# WHAT YOU SHOULD DO
Find the line with "This screenshot has width=681, height=370." and the line with "Task: Focus the 关键字 keyword input field" in the entries below; output exactly those two lines, every line between them, and no others.

# PROVIDED RECORDS
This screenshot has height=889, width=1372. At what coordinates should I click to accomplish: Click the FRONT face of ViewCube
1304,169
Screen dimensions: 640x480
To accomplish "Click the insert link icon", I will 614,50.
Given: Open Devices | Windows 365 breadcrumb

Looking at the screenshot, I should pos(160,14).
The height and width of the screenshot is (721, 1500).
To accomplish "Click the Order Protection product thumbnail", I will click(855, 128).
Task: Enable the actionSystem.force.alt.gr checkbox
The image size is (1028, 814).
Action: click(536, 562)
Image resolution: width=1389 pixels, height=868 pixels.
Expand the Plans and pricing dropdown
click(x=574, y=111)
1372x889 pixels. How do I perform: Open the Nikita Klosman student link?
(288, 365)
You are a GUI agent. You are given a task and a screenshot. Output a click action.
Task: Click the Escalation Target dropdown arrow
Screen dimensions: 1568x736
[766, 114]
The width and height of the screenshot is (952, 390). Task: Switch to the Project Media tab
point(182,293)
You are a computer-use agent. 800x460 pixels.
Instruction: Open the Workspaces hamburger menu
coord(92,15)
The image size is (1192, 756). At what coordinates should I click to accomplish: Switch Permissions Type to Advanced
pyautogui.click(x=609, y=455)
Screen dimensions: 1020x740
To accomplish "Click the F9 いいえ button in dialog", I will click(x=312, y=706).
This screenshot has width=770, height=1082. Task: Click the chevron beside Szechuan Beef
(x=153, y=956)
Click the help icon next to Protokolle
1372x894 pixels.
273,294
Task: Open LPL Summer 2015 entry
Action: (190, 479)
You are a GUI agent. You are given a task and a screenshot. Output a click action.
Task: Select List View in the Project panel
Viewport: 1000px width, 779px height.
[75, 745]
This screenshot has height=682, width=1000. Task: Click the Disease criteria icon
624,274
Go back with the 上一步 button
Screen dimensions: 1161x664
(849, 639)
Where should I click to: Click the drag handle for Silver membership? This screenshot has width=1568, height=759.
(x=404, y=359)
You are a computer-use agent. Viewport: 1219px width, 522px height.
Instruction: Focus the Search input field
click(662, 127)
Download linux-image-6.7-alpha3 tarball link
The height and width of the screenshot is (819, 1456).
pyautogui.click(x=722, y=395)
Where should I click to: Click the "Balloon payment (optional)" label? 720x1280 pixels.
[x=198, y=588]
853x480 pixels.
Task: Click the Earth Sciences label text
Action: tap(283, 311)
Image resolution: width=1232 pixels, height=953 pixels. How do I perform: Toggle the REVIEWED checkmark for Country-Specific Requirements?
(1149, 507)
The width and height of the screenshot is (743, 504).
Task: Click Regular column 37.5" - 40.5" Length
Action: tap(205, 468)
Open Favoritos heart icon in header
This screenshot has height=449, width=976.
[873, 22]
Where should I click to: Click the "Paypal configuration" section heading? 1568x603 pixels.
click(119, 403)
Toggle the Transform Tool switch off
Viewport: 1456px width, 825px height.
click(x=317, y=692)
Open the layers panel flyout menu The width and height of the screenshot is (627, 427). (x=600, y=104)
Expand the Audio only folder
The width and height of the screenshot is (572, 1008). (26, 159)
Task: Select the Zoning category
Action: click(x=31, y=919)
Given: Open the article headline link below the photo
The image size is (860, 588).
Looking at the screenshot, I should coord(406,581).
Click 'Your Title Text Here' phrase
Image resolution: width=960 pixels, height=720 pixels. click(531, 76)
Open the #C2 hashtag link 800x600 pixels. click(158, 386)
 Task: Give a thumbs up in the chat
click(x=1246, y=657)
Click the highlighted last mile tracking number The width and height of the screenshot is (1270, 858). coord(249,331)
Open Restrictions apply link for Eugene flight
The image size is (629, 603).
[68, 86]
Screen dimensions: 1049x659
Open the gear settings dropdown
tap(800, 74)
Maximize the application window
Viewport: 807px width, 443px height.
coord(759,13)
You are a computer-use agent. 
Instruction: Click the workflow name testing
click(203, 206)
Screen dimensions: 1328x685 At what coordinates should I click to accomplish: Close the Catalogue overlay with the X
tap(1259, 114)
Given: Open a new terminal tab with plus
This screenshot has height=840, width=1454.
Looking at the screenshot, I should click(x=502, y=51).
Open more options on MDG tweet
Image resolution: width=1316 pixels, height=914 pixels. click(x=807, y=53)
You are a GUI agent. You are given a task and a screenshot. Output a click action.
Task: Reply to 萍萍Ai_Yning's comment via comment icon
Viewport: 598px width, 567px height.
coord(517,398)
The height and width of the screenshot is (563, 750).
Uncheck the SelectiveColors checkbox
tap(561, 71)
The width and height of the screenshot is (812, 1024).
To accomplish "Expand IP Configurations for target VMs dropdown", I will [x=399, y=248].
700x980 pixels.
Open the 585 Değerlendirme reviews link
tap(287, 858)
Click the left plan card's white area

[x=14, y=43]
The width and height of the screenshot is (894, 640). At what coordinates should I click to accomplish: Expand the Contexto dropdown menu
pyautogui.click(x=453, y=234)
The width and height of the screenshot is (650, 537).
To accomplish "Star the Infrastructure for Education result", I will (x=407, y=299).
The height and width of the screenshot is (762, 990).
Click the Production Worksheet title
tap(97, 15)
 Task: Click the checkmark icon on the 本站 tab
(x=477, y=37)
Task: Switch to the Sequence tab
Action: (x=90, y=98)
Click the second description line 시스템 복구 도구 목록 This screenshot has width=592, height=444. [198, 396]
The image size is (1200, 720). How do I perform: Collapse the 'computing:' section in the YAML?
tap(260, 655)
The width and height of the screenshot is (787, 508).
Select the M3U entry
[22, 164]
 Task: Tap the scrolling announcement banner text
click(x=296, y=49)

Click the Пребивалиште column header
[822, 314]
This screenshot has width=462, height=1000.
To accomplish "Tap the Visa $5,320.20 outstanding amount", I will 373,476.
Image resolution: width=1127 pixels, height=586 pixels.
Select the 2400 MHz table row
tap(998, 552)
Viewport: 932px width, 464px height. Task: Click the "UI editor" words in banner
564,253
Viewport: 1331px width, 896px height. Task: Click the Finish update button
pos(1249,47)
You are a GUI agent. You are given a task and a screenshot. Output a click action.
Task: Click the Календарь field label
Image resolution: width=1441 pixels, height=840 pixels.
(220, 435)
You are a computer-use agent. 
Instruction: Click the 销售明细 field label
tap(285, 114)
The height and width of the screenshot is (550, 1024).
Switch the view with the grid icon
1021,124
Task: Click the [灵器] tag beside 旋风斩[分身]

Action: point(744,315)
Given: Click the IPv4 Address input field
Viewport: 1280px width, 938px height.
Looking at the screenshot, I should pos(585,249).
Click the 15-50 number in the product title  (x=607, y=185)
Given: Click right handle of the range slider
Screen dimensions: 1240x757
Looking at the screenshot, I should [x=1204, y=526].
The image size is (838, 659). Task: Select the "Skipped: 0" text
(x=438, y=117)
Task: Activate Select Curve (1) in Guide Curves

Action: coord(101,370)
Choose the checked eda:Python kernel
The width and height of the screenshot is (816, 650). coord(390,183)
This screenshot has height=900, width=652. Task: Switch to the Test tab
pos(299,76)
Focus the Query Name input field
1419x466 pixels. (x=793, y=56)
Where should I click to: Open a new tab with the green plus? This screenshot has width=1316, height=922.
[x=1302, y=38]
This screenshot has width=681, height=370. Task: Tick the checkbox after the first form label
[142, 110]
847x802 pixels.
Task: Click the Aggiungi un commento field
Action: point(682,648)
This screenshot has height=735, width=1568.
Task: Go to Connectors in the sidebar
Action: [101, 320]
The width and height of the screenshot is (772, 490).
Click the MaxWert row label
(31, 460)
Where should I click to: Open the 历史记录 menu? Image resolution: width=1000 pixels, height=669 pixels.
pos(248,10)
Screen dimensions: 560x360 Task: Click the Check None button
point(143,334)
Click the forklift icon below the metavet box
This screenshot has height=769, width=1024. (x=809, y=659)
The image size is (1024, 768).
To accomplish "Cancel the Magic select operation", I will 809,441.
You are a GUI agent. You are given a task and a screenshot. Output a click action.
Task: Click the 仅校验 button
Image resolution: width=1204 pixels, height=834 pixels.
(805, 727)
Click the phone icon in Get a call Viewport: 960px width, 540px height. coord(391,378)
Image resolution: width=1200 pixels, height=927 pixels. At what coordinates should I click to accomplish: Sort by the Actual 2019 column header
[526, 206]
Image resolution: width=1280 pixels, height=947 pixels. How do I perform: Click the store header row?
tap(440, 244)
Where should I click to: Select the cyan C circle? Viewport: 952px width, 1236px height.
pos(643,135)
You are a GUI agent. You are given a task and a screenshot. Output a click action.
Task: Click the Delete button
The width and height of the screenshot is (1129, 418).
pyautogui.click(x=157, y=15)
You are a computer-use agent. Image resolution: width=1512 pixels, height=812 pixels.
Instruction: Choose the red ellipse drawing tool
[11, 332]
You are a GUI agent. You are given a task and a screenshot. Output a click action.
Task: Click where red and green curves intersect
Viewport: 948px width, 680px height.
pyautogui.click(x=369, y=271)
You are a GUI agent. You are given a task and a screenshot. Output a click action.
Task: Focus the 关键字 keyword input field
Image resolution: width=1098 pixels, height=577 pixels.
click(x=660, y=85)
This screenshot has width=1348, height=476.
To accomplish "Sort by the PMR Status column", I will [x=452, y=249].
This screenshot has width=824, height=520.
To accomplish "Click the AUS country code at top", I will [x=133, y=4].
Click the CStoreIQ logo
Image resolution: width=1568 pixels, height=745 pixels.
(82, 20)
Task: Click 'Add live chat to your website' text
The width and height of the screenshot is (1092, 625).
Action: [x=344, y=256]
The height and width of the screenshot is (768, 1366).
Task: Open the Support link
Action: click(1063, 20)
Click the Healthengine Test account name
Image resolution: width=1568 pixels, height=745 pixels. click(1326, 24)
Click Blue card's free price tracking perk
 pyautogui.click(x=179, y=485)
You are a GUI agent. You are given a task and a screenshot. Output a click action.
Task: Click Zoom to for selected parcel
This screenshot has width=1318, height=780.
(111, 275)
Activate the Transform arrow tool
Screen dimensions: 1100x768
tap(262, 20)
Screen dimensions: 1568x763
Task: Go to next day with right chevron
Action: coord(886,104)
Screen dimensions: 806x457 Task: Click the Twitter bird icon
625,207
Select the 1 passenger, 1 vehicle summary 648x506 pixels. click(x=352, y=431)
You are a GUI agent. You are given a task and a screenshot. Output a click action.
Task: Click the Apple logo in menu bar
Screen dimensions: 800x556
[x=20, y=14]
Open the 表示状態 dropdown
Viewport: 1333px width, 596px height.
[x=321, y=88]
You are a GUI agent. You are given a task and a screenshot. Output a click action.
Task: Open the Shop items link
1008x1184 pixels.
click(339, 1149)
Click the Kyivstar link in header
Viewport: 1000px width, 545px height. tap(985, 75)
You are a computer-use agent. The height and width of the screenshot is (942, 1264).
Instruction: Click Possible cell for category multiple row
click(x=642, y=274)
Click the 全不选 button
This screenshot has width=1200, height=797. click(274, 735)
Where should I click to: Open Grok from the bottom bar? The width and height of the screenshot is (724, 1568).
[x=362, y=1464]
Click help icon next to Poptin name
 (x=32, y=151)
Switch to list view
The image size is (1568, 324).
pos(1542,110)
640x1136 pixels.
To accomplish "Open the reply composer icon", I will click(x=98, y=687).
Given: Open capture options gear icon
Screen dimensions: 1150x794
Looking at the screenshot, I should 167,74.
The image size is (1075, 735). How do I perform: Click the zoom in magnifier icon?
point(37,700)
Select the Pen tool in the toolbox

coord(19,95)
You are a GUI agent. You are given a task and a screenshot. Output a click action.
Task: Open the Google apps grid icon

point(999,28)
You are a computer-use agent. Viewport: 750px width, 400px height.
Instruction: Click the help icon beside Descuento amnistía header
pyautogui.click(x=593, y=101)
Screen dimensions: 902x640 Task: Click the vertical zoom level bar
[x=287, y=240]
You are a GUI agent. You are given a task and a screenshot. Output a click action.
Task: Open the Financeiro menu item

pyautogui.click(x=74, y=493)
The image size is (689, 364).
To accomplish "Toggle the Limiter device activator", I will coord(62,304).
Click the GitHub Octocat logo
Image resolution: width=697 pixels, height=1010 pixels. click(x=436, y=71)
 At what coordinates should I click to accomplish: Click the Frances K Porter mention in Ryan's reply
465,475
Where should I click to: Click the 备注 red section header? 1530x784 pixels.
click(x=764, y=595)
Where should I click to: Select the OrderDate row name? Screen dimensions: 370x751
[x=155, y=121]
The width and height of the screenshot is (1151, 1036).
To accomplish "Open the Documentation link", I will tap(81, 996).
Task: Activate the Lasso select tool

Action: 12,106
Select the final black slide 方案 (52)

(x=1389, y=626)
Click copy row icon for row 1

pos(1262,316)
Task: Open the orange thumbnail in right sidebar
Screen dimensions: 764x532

# TASK RESPONSE
This screenshot has width=681, height=370. Task: Tick the checkbox after the first form label
[142, 110]
847x802 pixels.
Task: Click the Aggiungi un commento field
Action: point(682,648)
This screenshot has height=735, width=1568.
Task: Go to Connectors in the sidebar
Action: [101, 320]
The width and height of the screenshot is (772, 490).
Click the MaxWert row label
(31, 460)
Where should I click to: Open the 历史记录 menu? Image resolution: width=1000 pixels, height=669 pixels.
pos(248,10)
Screen dimensions: 560x360 Task: Click the Check None button
point(143,334)
Click the forklift icon below the metavet box
This screenshot has height=769, width=1024. (x=809, y=659)
The image size is (1024, 768).
To accomplish "Cancel the Magic select operation", I will 809,441.
You are a GUI agent. You are given a task and a screenshot. Output a click action.
Task: Click the 仅校验 button
Image resolution: width=1204 pixels, height=834 pixels.
(805, 727)
Click the phone icon in Get a call Viewport: 960px width, 540px height. coord(391,378)
Image resolution: width=1200 pixels, height=927 pixels. At what coordinates should I click to accomplish: Sort by the Actual 2019 column header
[526, 206]
Image resolution: width=1280 pixels, height=947 pixels. How do I perform: Click the store header row?
tap(440, 244)
Where should I click to: Select the cyan C circle? Viewport: 952px width, 1236px height.
pos(643,135)
You are a GUI agent. You are given a task and a screenshot. Output a click action.
Task: Click the Delete button
The width and height of the screenshot is (1129, 418).
pyautogui.click(x=157, y=15)
You are a computer-use agent. Image resolution: width=1512 pixels, height=812 pixels.
Instruction: Choose the red ellipse drawing tool
[11, 332]
You are a GUI agent. You are given a task and a screenshot. Output a click action.
Task: Click where red and green curves intersect
Viewport: 948px width, 680px height.
pyautogui.click(x=369, y=271)
You are a GUI agent. You are given a task and a screenshot. Output a click action.
Task: Focus the 关键字 keyword input field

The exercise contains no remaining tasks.